EGPAF worked with the Lowareng’ak Health Centre, which serves over 100 local clients affected by HIV, to turn part of their facility into a bakery. The bakery opened in November 2017, and we trained 23 women how to make bread and manage a business. A grant from ViiV allowed us to expand the project, and today 64 women are working to bake and sell about 200 loaves per day.
Q: How is baking bread helping families achieve viral suppression?
The women have been selling the bread in Lowareng’ak and a neighboring town, and also at nearby schools. This has given them money to buy soap, pay for their children to go to school, and move beyond one meal per day. They can also pay for transportation by motorbike to attend their medical appointments on time. One year after starting the project, we saw viral suppression for the women jump from 36% to over 90%.
Q: What impact has the program had on children and infants specifically?
Since launching Bread of Life, 29 children have received care and treatment. Of those, we have retained 12 children—six of whom are orphans—who are accessing care and treatment regularly. All 12 children had a high viral load before their caregivers were linked to the program, but now all of them have achieved viral suppression.
The mother-to-child transmission rates at Lowareng’ak Health Centre have also dropped to zero. Last year, all eight of the HIV-exposed infants connected to the program tested negative at 18 months.
Q: Does the project provide any additional supports?

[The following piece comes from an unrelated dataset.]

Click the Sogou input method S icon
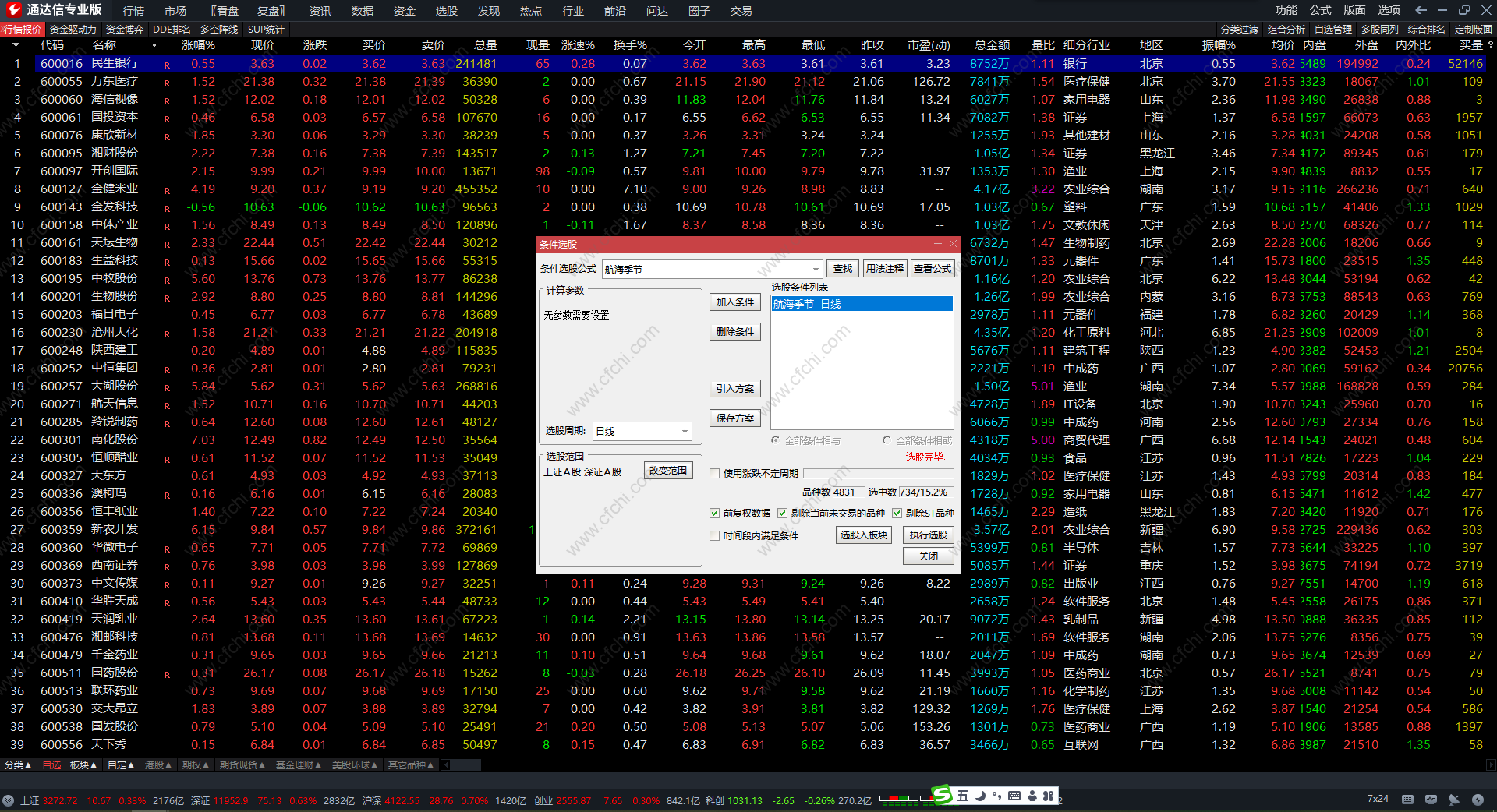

The profits from bread sales have been used to create a community social protection fund. By pooling the earnings, the fund is helping to pay for children’s school fees and uniforms, hospital bills for families, and even a stipend for those who are unable to work in the bakery. Six children are attending school as a direct result of the fund.
The women have also used the fund to loan money to their husbands—some of whom are fishermen—so they can buy nets and hire boats. When we started, some men were forcibly taking money from their partners. But when they started using the social protection fund, it reduced partner violence in a big way because they were no longer competing over resources.

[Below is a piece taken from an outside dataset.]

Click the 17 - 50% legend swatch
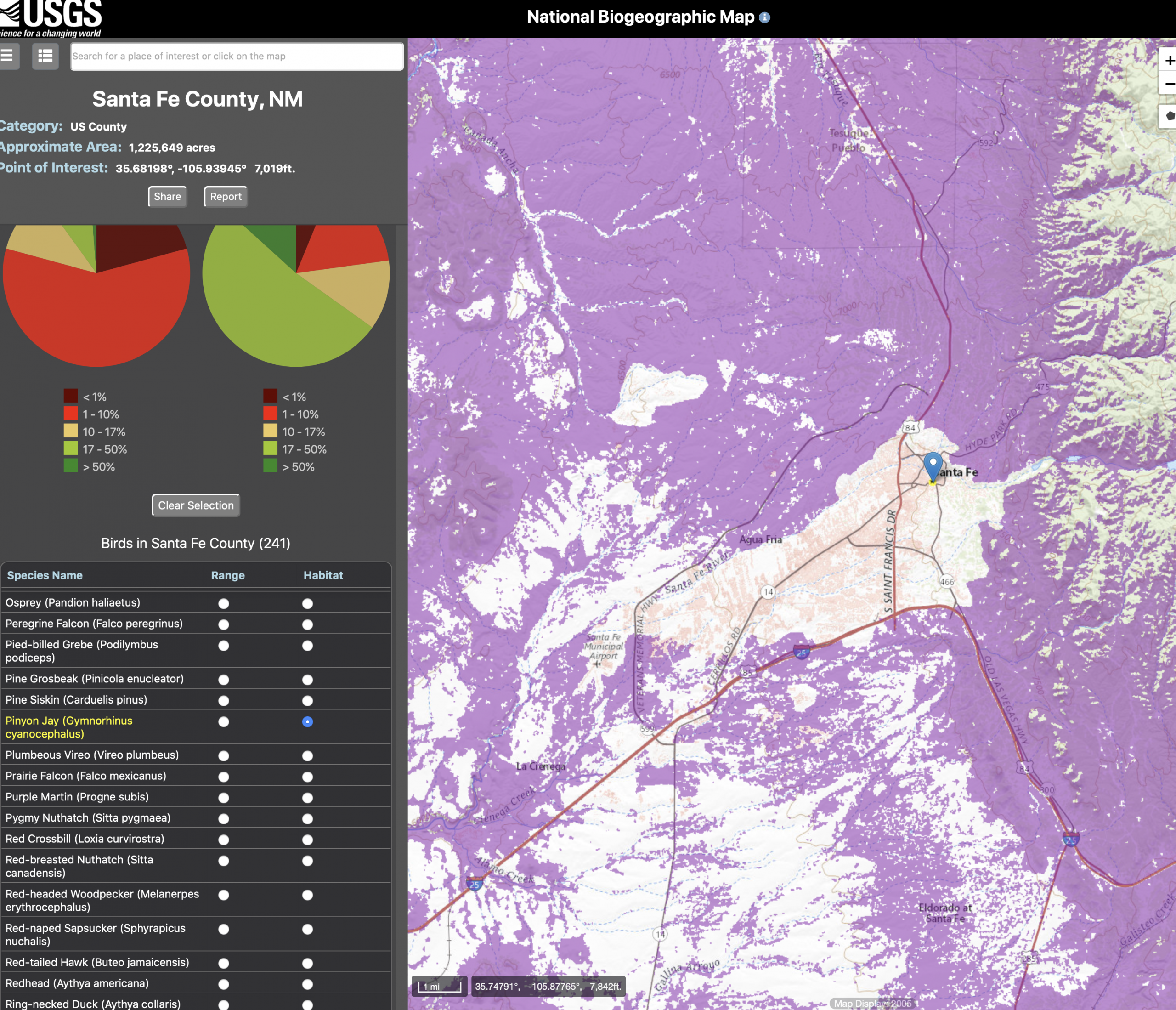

As for psychosocial support, there is a health education element where women sit together on clinic days and provide encouragement to one another. They also formed breastfeeding clubs through the project. Overall, the clients’ self esteem has really improved because they are able to care for their children.
Q: Has the project been able to combat stigma at the community level?
Unfortunately HIV is highly stigmatized in this community. In the beginning, people said, “HIV-positive women can’t make bread for us, because they are sick.” But that changed when they tried the bread and discovered how tasty and sweet it was. Before ‘Bread of Life’, they had to wait for bread to come from 100 kilometers away. Now they get fresh bread from women with HIV. Society is accepting their bread and it has encouraged discussion. They see that, even with HIV, these women can live a normal life. They no longer feel a need to hide when they arrive at the facility to bake. They come, they carry their bread, and everyone sees and accepts them.
Q: Are there plans to expand the program to reach more children and families?
The ‘Bread of Life’ model has already spread to 10 other facilities, allowing us to reach almost 500 patients. All of them were saying, “Okay, if those guys can bake bread, then we can do something here too.” They chose projects that were dear to their hearts. Some people are making soap and detergent. Some are buying and selling livestock. And some are even doing horticulture with a greenhouse. We provide them with the skills they need to get their businesses going and encourage them to learn from the success at Lowareng’ak.